In Roman law and legal traditions influenced by it, ius gentium or jus gentium (Latin for "law of nations" or "law of peoples") is the law that applies to all gentes ("peoples" or "nations"). It was an early form of international law, comprising not a body of statute law or legal code,[1] but the customary law thought to be held in common by all in "reasoned compliance with standards of international conduct".[2]

Ius gentium was regarded as a form of ius naturale, or natural law. Unlike ius civile, it applied to all persons and not only Roman citizens, as the rules of ius gentium could be derived from natural reason as innate in all of mankind.

Following the Christianization of the Roman Empire, canon law also contributed to the European ius gentium.[3] By the 16th century, the shared concept of the ius gentium disintegrated as individual European nations developed distinct bodies of law, the authority of the Pope declined, and colonialism created subject nations outside the West.[4]

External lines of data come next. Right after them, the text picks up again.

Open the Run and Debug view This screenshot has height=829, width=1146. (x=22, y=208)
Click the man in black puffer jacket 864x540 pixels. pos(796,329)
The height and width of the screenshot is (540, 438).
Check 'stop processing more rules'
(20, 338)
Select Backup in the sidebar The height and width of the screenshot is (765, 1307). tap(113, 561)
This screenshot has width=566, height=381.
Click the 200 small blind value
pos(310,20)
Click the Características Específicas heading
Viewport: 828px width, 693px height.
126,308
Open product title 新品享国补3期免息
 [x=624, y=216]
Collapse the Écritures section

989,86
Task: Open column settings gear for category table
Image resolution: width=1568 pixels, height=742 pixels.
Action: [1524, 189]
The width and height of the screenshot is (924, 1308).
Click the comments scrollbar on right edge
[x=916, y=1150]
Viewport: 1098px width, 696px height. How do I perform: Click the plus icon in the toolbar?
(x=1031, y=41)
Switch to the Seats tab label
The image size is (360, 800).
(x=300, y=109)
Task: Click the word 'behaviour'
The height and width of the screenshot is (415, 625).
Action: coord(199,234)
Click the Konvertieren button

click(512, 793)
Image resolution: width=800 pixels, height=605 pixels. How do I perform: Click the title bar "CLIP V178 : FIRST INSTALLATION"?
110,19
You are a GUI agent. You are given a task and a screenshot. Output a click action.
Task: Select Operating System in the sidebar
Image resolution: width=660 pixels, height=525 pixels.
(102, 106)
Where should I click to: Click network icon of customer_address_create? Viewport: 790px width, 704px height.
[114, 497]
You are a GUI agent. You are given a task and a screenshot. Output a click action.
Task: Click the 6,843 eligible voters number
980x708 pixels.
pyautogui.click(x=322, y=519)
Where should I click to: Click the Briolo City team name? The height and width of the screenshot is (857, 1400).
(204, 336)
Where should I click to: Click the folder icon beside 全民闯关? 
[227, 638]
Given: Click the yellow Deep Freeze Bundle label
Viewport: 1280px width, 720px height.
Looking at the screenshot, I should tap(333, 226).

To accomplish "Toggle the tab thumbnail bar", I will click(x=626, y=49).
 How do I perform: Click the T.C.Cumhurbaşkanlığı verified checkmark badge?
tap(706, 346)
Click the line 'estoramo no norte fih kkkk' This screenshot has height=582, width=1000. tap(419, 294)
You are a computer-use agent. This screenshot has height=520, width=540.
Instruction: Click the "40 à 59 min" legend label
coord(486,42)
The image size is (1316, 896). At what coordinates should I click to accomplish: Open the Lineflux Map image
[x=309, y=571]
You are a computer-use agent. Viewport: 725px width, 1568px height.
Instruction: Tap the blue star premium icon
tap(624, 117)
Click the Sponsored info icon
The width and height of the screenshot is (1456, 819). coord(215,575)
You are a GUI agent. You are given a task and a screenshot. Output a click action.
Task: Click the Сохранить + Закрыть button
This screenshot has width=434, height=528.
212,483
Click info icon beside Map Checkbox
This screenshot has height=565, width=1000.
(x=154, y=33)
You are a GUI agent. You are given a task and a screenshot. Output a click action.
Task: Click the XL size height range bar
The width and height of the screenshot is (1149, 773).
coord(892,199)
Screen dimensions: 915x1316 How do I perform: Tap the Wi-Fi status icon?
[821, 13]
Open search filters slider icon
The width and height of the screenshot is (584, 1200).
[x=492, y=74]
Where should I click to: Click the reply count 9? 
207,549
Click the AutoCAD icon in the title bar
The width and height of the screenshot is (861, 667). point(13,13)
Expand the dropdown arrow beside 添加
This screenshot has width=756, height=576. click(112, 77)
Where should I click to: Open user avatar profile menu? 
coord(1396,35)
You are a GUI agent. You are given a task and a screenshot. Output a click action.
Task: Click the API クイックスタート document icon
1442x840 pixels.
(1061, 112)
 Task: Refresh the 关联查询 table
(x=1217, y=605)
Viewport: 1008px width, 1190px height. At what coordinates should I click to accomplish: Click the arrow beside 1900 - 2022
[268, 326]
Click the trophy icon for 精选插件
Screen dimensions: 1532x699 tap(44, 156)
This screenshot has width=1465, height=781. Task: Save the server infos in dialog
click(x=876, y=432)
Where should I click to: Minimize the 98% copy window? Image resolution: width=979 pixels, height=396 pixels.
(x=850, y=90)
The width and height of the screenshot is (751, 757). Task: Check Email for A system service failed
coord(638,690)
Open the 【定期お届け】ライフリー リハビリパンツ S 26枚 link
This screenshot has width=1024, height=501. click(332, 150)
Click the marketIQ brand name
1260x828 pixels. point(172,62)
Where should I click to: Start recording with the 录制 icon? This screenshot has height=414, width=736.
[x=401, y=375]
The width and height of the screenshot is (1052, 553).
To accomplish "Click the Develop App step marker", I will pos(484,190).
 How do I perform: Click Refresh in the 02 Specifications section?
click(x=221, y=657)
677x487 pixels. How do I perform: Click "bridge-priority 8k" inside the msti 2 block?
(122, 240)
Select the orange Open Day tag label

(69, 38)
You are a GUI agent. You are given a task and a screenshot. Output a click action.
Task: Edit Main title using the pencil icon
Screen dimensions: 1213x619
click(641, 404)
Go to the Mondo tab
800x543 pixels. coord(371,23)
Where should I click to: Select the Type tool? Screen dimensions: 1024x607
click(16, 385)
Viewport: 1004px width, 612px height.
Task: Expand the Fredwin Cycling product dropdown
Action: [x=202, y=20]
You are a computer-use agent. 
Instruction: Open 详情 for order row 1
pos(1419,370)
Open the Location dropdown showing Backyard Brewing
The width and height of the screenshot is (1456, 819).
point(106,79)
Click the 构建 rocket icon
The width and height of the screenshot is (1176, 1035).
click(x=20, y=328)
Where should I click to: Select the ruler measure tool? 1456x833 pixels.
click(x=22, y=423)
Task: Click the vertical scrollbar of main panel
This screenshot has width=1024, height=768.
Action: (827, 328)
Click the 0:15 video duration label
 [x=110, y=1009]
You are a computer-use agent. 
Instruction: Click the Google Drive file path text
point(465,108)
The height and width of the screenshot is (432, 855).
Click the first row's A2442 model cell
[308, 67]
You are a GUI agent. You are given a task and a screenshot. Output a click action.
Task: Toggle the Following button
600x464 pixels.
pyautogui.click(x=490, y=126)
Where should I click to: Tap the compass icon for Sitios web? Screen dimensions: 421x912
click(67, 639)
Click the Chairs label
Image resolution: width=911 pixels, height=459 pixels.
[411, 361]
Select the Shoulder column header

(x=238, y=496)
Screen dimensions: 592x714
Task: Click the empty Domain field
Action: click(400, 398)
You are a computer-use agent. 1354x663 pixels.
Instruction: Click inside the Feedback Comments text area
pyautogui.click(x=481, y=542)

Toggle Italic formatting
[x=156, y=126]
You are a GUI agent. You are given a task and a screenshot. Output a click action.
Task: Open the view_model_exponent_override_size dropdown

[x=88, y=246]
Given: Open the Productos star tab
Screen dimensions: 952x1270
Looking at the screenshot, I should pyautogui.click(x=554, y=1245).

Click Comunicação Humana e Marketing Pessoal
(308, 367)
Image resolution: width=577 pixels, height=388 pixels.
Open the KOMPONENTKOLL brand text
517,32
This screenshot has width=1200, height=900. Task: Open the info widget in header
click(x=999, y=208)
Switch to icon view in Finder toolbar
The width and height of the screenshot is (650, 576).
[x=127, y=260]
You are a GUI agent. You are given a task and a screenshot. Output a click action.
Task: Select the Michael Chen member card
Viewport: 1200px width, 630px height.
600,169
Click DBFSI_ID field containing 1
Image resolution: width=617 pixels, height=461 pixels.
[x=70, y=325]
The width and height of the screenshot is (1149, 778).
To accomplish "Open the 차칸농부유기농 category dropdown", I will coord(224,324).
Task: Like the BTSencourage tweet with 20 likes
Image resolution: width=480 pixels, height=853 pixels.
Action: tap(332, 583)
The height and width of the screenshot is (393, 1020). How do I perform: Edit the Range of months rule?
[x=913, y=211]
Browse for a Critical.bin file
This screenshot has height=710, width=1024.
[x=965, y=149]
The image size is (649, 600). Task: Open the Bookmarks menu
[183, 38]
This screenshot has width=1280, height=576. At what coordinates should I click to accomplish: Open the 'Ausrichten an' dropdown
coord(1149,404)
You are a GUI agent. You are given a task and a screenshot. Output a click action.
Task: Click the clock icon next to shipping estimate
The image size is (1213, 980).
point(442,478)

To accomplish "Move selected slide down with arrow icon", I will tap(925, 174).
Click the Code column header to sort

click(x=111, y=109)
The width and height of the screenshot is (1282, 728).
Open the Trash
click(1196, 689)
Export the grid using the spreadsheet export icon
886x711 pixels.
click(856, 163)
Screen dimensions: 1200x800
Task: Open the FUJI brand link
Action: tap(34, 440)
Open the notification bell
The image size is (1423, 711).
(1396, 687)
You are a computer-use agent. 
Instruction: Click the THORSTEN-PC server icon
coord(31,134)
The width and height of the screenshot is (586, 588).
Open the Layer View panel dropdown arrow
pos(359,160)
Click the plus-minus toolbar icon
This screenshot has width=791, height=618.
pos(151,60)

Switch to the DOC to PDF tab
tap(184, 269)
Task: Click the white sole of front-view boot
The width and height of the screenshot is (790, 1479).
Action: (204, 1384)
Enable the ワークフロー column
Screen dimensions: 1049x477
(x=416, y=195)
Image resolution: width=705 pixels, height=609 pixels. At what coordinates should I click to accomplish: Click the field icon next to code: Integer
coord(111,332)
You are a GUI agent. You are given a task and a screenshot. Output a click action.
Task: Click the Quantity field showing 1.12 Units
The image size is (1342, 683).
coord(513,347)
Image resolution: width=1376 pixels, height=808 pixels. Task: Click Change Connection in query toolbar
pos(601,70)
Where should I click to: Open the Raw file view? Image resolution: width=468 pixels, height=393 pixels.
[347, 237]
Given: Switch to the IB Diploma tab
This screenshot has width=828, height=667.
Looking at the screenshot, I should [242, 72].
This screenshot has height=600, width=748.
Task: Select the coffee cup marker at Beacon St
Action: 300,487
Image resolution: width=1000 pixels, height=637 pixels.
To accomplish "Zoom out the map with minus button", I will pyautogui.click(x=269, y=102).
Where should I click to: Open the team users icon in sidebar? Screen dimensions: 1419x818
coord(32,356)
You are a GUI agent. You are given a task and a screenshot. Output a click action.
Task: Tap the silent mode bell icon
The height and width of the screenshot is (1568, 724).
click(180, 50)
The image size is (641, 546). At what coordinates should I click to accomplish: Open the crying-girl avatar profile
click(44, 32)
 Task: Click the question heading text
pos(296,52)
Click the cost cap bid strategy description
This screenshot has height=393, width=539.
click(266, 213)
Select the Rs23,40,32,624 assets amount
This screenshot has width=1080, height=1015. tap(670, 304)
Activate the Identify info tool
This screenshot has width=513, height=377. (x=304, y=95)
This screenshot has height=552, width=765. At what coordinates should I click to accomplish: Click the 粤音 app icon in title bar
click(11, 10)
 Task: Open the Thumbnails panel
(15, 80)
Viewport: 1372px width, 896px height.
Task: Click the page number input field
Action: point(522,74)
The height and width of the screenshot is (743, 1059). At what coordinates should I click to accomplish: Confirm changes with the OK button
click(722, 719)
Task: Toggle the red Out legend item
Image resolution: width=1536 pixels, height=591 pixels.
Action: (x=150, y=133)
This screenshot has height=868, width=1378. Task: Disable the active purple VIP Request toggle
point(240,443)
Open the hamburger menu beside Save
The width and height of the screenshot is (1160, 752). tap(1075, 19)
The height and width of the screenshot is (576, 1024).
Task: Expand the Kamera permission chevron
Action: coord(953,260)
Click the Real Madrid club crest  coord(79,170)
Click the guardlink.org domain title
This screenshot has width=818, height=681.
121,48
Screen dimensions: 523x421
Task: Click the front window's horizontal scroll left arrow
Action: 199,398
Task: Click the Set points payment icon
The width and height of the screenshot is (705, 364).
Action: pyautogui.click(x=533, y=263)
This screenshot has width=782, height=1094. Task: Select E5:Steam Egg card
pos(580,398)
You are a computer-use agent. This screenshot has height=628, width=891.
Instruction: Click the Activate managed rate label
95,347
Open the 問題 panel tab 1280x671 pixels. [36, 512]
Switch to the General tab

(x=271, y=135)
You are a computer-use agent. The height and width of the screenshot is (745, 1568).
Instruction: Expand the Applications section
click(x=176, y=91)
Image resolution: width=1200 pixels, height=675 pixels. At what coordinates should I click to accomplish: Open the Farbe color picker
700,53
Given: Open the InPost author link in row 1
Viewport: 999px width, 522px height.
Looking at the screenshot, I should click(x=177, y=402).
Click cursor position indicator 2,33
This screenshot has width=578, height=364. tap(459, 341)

  1. ^ R.W. Dyson, Natural Law and Political Realism in the History of Political Thought (Peter Lang, 2005), vol. 1, p. 127.
  2. ^ David J. Bederman, International Law in Antiquity (Cambridge University Press, 2004), p. 85.
  3. ^ Randall Lesaffer, introduction to Peace Treaties and International Law in European History from the Late Middle Ages to World War One (Cambridge University Press, 2004), pp. 5, 13.
  4. ^ Randall Lesaffer, "Peace Treaties from Lodi to Westphalia", in Peace Treaties and International Law in European History, p. 34.